Insilico Medicine, a global company specializing in the applications of the next-generation machine learning technologies for drug discovery and development, that its AI-powered drug discovery platform had delivered the preclinical candidate ("PCC") for kidney fibrosis.
The preclinical candidate has the desirable pharmacological properties, pharmacokinetic profile, and demonstrated highly promising results in in-vitro and in-vivo preclinical studies. Insilico Medicine is working to advance this program to clinical trials.
"Chronic kidney disease affects 10 percent of the world's population, and, unfortunately, it has no cures or efficacious drugs on the market," said Alex Zhavoronkov, Ph.D., founder and CEO of Insilico Medicine. "Kidney fibrosis is the common pathogenesis in the progression of chronic kidney disease ("CKD") and is a major unmet medical need. Approximately 850 million people worldwide, almost a billion, have kidney disease often being driven by or associated with kidney fibrosis. We are very excited to see that our AI-powered drug discovery engine has managed to uncover novel targets and novel molecules that have demonstrated preclinical efficacy in kidney fibrosis. We also used our InClinico engine to produce the actuarial models for the multiple diseases driven by kidney fibrosis, and are very excited about the clinical prospects of this program."

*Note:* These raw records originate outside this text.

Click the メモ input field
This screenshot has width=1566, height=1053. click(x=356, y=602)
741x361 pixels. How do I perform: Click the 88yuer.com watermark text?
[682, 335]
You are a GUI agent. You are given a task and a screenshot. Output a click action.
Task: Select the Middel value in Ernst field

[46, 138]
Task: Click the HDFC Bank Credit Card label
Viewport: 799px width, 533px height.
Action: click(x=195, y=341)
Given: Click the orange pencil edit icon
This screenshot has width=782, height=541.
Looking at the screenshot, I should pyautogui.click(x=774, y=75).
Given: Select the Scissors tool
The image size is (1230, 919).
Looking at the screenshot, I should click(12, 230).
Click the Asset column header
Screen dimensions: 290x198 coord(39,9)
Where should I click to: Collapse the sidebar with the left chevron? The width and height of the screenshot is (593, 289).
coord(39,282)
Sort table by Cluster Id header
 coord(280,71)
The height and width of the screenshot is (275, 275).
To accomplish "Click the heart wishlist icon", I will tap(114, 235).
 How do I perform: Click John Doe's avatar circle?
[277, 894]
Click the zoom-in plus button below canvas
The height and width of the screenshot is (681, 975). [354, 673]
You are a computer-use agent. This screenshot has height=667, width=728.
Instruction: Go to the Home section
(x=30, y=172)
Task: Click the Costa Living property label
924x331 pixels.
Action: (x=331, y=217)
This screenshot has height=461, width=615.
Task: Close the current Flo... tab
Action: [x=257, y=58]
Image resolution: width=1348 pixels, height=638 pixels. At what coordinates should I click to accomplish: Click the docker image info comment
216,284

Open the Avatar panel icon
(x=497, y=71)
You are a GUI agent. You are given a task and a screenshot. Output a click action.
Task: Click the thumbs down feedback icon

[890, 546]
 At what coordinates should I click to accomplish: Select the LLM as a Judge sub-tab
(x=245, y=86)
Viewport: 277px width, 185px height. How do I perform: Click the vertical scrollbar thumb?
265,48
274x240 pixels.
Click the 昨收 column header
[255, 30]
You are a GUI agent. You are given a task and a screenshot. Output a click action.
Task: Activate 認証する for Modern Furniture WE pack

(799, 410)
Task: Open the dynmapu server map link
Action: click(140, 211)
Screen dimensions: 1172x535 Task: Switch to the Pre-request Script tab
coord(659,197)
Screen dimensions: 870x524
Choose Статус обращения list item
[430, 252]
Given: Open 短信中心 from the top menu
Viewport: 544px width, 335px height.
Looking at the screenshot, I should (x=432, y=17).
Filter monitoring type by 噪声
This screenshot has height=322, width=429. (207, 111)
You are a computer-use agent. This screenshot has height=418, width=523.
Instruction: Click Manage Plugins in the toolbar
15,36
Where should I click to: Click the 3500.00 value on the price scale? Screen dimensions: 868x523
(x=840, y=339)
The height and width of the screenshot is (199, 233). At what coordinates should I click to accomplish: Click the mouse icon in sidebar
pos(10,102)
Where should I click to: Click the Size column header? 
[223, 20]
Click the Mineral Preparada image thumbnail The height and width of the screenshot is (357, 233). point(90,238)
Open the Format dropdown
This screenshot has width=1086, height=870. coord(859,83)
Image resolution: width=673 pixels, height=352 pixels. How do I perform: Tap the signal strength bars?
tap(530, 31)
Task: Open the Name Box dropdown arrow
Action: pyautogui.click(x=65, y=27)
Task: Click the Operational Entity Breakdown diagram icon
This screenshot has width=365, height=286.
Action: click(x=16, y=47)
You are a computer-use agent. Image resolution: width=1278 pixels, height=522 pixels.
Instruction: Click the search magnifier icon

According to the Centers for Disease Control ("CDC"), more than 1 in 7, or 15% of US adults or 37 million people, are estimated to have CKD. It leads to the gradual loss of kidney function over a period of several months to several years. While there are many causes of CKD including diabetes mellitus, hypertension, and glomerulonephritis, the origin of the disease is often unknown and is referred to as idiopathic.
Insilico Medicine achieved a great breakthrough in February 2021 when it announced that its AI system identified a novel drug target and novel compound to treat idiopathic pulmonary fibrosis ("IPF"), which is another fibrotic disease affecting patients worldwide with high unmet medical needs. What also made the discovery noteworthy was that this was achieved within 18 months and a $2.6 million budget.
Repeating that success, Insilico Medicine leveraged its PandaOmics to develop the target hypothesis for kidney fibrosis, and used Chemistry42 to generate compounds with drug-like properties. The compound that markedly inhibited the development of fibrosis and significantly improved myofibroblast activation are critical for tissue repair and wound healing.
Insilico Medicine plans to complete the IND-enabling studies for this program in 2022.
"A good drug is easy to make and nontoxic, which affects diseases we are worrying about. But it is very difficult. However, this is where Insilico Medicine has been such a breakthrough. From my perspective, Insilico Medicine will affect the whole biopharma industry. People will witness how they design new drugs for new diseases with much less cost than traditional methods , but also much quicker," said Michael Levitt, Nobel Laureate in Chemistry, 2013 and member of Insilico Medicine's Science Advisory Board.
Founded in 2014, Insilico Medicine has raised more than $300 million. It plans to use the proceeds received from Series C financing completed in June to accelerate the development of drug candidates for kidney fibrosis and IPF and leverage its AI-powered end-to-end solutions for discoveries of more drug candidates.